Rows from the dataset
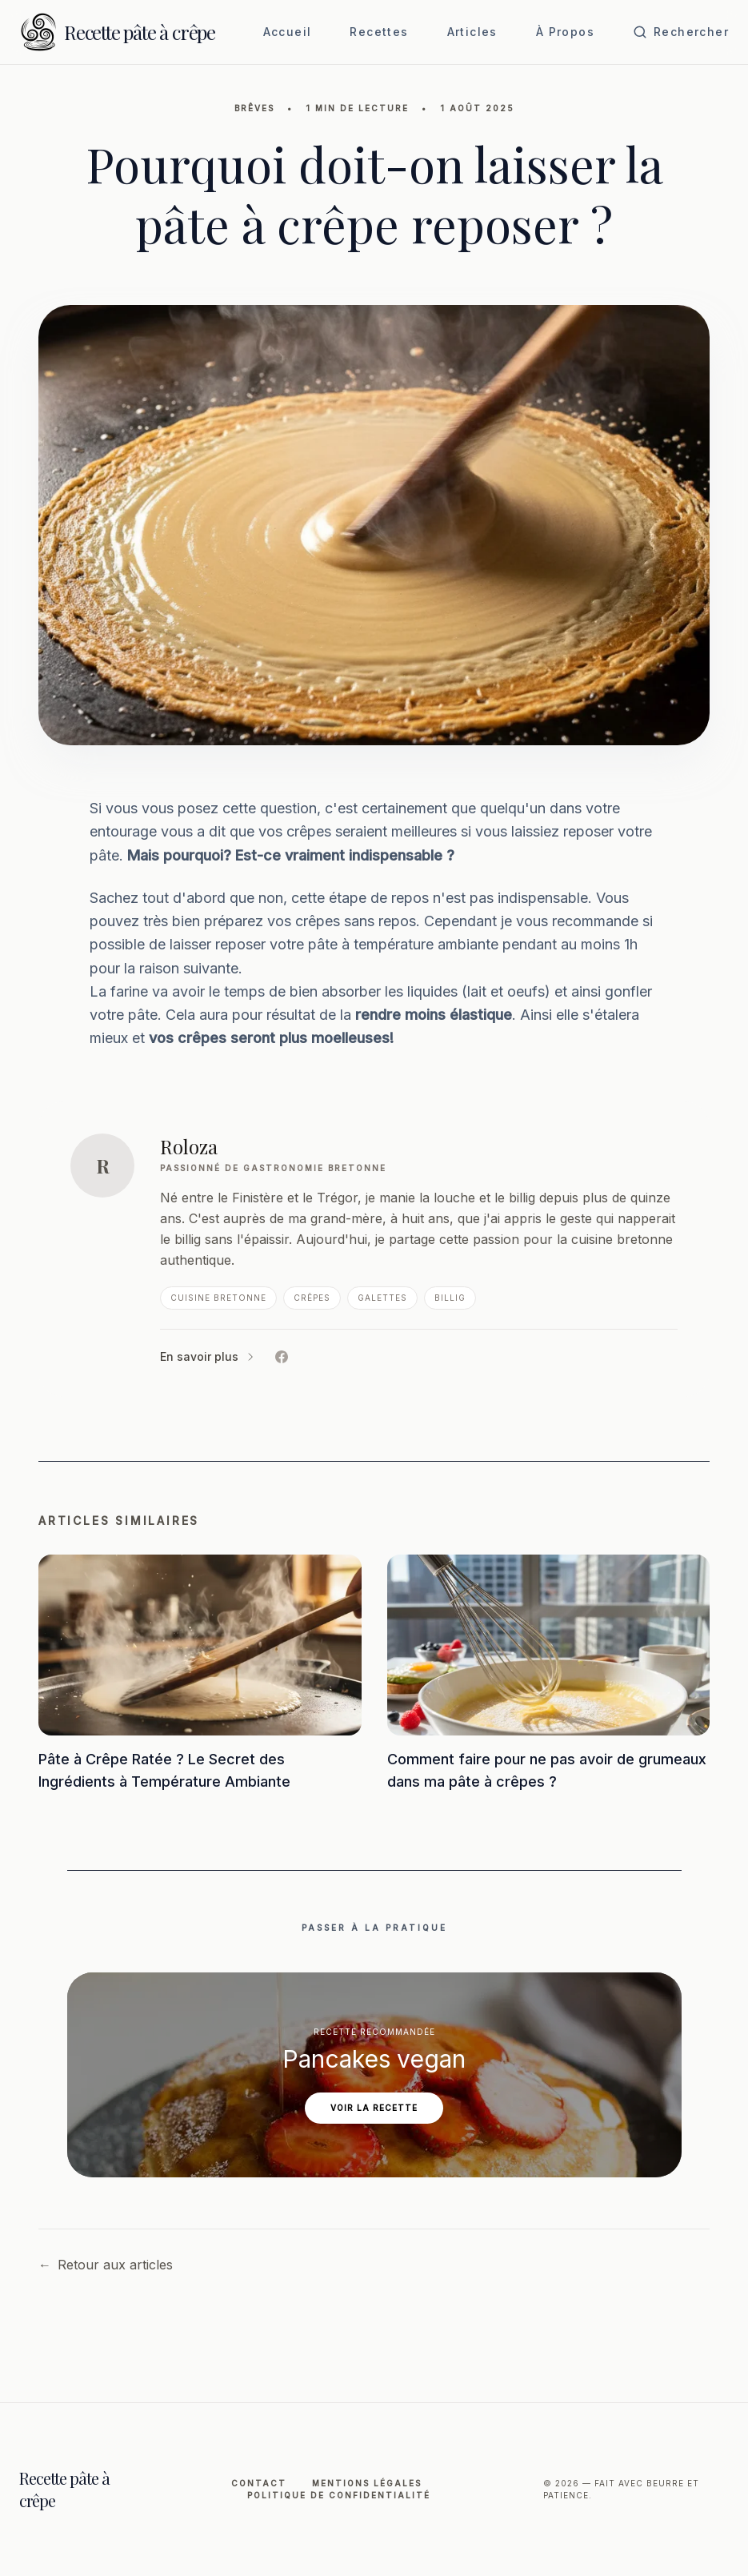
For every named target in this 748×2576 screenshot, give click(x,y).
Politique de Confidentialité (338, 2495)
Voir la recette (374, 2108)
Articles (472, 31)
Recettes (379, 31)
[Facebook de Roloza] (281, 1356)
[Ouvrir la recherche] (681, 32)
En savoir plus (208, 1356)
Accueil (287, 31)
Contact (258, 2483)
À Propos (565, 31)
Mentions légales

EXERCISE
Shift every answer coordinate in the records by adding 139 to each number, and write out all the lines again, requests included, with the pictures left out. Only the answer coordinates change.

SOLUTION TO THE EXERCISE
For every named target in this 748×2576 screenshot, give click(x,y).
Politique de Confidentialité (477, 2634)
Voir la recette (513, 2247)
Articles (611, 170)
Recettes (518, 170)
[Facebook de Roloza] (420, 1495)
[Ouvrir la recherche] (820, 171)
En savoir plus (347, 1495)
Accueil (426, 170)
Contact (397, 2622)
À Propos (704, 170)
Mentions légales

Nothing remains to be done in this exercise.